April 2, 2024

Navigating Data Transformations: Insights from a Lead Data Engineer on Dataform, dbt in BigQuery

Yuliia Tkachova
Co-founder & CEO, Masthead Data

Through the nature of my work, I engage in conversations not only with practitioners but also with pioneers—early adopters and optimists who are highly skilled engineers with an attitude geared towards getting things done. They aim to create an impact rather than merely accumulating another pile of data.

One individual I greatly admire is Kir. Unfortunately, we’re unable to disclose his organization at this time, but he serves as a Lead Data Engineer at one of our clients. We had the opportunity to discuss both the benefits and drawbacks of using Dataform as a data transformation tool within Google BigQuery’s data warehouse, compared to dbt and other modern technologies he has hands-on experience with.
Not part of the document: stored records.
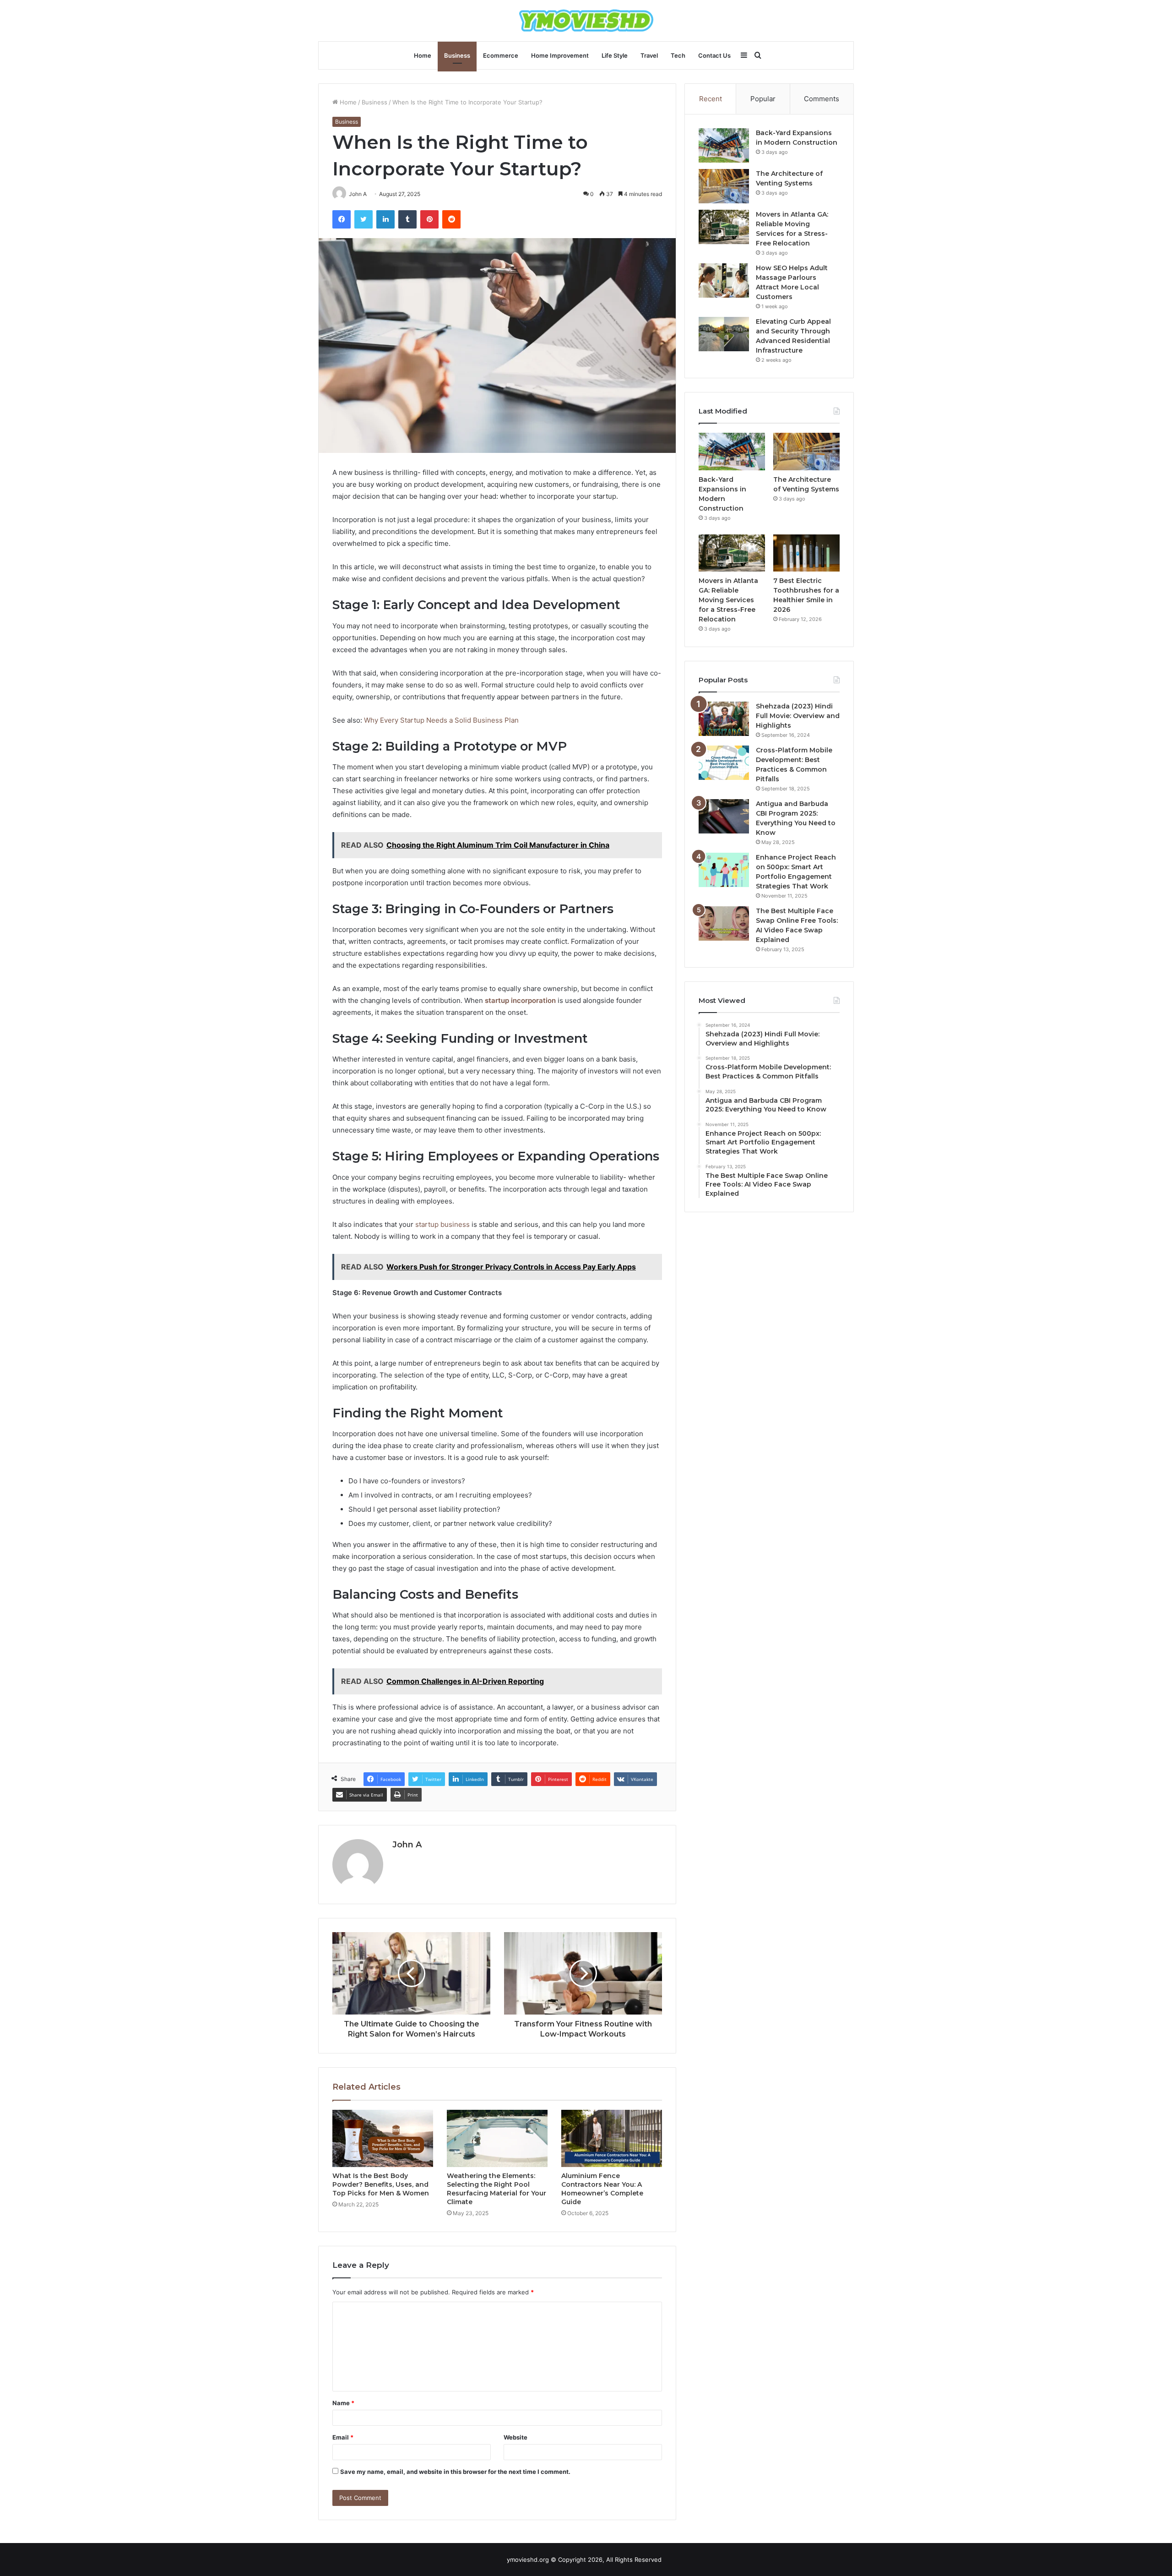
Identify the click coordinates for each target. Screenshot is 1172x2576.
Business (457, 55)
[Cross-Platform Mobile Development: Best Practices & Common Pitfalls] (724, 763)
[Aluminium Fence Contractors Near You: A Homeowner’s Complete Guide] (611, 2138)
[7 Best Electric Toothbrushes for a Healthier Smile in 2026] (806, 553)
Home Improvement (560, 55)
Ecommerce (500, 55)
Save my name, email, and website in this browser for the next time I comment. (455, 2471)
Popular (763, 98)
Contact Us (714, 55)
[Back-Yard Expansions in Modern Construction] (724, 145)
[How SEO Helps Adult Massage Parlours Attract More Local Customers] (724, 280)
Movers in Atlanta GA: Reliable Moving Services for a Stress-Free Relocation (728, 600)
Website (515, 2437)
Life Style (615, 55)
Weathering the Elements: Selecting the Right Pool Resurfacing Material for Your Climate (496, 2189)
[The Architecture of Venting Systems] (724, 186)
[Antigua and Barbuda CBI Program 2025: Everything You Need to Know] (724, 816)
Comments (821, 98)
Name (343, 2403)
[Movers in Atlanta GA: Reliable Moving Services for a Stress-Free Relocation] (724, 227)
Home (422, 55)
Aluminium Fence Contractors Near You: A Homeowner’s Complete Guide (602, 2189)
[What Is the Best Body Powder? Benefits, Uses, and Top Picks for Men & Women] (382, 2138)
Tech (678, 55)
Kirill boasts over 11 years of experience in data engineering. During the first five years of his career, he focused on integration services. Subsequently, he began working with Integration Services MS and Apache NIFI, amassing extensive experience with ETL tools. Kirill is a pioneer in adopting modern data technologies; he began experimenting with dbt when it was still known as Fishtown Analytics. Dbt captivated him with its approach of managing SQL in projects by following Object-Oriented Programming (OOP) principles such as Inheritance, Encapsulation, Composition, and integrating this within a git repository.

Interestingly, despite being an early user of dbt, Kir’s organization is currently developing a substantial portion of its transformations in Dataform, a decision significantly influenced by Kir himself. Below, we provide a brief summary of the dialogue we had regarding their choice of Google Cloud products in their organization, as well as a comparison between Dataform and dbt.

Author’s note: The organizations we discuss are users of Google Cloud Platform (GCP).

At Kir’s previous company, they decided to test out dbt in their production environment. Initially, they were manually coding their ETL (Extract, Transform, Load) processes and using Apache Airflow for managing data workflows. The team, led by Kir, faced a significant issue: they couldn’t easily manage or alter the SQL code within their Python scripts. To solve this, they turned to dbt, hoping it would give them better control over their data transformations within their Google Cloud setup. They successfully created a smooth workflow for developing and deploying their data models, sticking closely to best practices in continuous integration and deployment (CI/CD). However, they soon noticed a problem: while creating and testing dbt models worked well in a testing environment, deploying those models to their production environment was slow and inefficient.

At the current job, Kir faced a new challenge: his team needed a way to manage code versions and facilitate cross-team collaboration, a goal they could not achieve with Python. Another issue they encountered was the slow triage of problems occurring in their Python app. Due to the data pipelines running in the Python app, there was a lack of visibility into what was happening with the code during execution and, more importantly, why it was failing. This setup lacked scalability. To add a single parameter to an SQL command, data engineers had to update the code in the app’s Git repository and then initiate a new deployment cycle for the entire app, a process far from efficient.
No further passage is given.